* **DIRECTIONS FOR THIS TASK**
Among the entries below, one stretch runs from the line that contains "This screenshot has height=1540, width=2384." through the line that contains "Click the Next button". Repeat that stretch exactly, ends included, and only that.
START DATASET ENTRIES
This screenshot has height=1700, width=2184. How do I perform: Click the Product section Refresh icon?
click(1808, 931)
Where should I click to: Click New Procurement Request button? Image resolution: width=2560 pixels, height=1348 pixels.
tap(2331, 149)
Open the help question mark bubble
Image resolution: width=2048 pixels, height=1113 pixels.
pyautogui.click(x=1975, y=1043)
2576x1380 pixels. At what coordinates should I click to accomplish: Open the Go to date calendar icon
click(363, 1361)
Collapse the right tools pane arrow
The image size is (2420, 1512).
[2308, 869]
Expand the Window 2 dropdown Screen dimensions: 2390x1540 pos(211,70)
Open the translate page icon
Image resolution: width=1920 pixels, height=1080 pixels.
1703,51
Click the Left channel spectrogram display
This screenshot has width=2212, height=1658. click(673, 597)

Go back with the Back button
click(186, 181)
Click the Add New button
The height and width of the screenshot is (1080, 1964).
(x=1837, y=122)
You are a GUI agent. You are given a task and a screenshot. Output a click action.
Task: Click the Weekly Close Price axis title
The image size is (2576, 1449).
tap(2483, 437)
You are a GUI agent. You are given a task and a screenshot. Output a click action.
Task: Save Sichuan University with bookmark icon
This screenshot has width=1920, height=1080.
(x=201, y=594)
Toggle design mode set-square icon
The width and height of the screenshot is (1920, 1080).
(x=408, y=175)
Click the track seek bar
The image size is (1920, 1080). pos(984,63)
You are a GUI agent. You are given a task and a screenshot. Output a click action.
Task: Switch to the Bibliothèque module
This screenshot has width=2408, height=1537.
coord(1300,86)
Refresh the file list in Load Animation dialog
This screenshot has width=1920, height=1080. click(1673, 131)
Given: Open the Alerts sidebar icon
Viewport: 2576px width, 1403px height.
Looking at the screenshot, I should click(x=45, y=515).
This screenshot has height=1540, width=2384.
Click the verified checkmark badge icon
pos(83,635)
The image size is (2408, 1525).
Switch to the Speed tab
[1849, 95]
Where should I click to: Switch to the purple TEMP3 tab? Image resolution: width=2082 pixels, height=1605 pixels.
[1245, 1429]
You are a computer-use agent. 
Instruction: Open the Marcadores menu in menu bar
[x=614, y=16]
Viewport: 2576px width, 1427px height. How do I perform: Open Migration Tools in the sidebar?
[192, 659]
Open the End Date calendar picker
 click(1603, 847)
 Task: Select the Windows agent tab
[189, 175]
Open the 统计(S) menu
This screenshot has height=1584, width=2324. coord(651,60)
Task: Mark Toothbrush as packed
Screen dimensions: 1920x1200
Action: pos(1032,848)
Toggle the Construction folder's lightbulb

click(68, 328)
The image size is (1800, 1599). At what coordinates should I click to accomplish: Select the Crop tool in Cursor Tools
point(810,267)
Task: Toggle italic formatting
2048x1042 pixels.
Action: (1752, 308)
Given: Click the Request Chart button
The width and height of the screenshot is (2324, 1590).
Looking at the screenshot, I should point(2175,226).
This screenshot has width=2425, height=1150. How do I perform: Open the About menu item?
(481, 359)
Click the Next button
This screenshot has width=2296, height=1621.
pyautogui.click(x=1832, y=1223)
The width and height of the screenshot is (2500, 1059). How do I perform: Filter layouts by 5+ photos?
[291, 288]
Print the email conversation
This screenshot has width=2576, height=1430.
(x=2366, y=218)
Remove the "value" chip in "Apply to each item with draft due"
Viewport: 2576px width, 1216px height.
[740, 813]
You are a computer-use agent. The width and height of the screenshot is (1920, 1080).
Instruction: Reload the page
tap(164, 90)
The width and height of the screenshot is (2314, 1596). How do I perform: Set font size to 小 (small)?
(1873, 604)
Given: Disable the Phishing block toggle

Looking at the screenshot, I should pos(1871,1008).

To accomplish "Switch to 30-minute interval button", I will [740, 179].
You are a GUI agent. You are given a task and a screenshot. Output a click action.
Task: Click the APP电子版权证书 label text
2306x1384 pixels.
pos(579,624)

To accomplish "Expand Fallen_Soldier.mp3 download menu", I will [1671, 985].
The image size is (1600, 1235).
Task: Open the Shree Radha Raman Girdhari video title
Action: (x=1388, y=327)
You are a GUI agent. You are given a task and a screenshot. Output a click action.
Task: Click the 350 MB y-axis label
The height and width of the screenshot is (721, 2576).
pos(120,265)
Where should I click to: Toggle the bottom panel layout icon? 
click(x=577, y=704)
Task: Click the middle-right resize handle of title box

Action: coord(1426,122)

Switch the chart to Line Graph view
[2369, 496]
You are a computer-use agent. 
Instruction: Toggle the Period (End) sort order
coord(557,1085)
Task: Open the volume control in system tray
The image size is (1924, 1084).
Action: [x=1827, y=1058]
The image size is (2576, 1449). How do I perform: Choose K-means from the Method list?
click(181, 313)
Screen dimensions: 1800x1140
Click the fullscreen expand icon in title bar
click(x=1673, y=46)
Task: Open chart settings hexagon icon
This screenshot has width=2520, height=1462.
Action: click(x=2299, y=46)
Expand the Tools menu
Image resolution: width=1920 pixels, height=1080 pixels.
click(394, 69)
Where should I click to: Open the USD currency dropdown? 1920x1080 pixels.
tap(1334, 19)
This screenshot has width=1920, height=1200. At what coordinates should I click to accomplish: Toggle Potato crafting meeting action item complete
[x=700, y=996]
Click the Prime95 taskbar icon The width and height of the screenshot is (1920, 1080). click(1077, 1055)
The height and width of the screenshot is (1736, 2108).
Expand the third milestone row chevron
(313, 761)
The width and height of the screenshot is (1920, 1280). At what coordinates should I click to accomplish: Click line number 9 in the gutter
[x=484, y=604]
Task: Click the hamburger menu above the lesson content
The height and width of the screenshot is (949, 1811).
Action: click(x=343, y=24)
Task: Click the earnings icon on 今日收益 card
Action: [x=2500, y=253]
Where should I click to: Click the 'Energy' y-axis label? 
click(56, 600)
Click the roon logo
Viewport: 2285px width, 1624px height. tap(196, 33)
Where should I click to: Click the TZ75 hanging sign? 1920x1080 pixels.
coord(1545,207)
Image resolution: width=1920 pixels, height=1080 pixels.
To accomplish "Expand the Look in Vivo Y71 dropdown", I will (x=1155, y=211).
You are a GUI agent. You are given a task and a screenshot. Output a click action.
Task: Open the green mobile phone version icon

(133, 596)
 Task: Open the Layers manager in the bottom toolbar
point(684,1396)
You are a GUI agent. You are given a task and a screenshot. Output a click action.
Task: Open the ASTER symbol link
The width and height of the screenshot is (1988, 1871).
END DATASET ENTRIES
* **ANSWER SECTION**
This screenshot has height=1540, width=2384.
Click the verified checkmark badge icon
pos(83,635)
The image size is (2408, 1525).
Switch to the Speed tab
[1849, 95]
Where should I click to: Switch to the purple TEMP3 tab? Image resolution: width=2082 pixels, height=1605 pixels.
[1245, 1429]
You are a computer-use agent. 
Instruction: Open the Marcadores menu in menu bar
[x=614, y=16]
Viewport: 2576px width, 1427px height. How do I perform: Open Migration Tools in the sidebar?
[192, 659]
Open the End Date calendar picker
 click(1603, 847)
 Task: Select the Windows agent tab
[189, 175]
Open the 统计(S) menu
This screenshot has height=1584, width=2324. coord(651,60)
Task: Mark Toothbrush as packed
Screen dimensions: 1920x1200
Action: pos(1032,848)
Toggle the Construction folder's lightbulb

click(68, 328)
The image size is (1800, 1599). At what coordinates should I click to accomplish: Select the Crop tool in Cursor Tools
point(810,267)
Task: Toggle italic formatting
2048x1042 pixels.
Action: (1752, 308)
Given: Click the Request Chart button
The width and height of the screenshot is (2324, 1590).
Looking at the screenshot, I should point(2175,226).
This screenshot has width=2425, height=1150. How do I perform: Open the About menu item?
(481, 359)
Click the Next button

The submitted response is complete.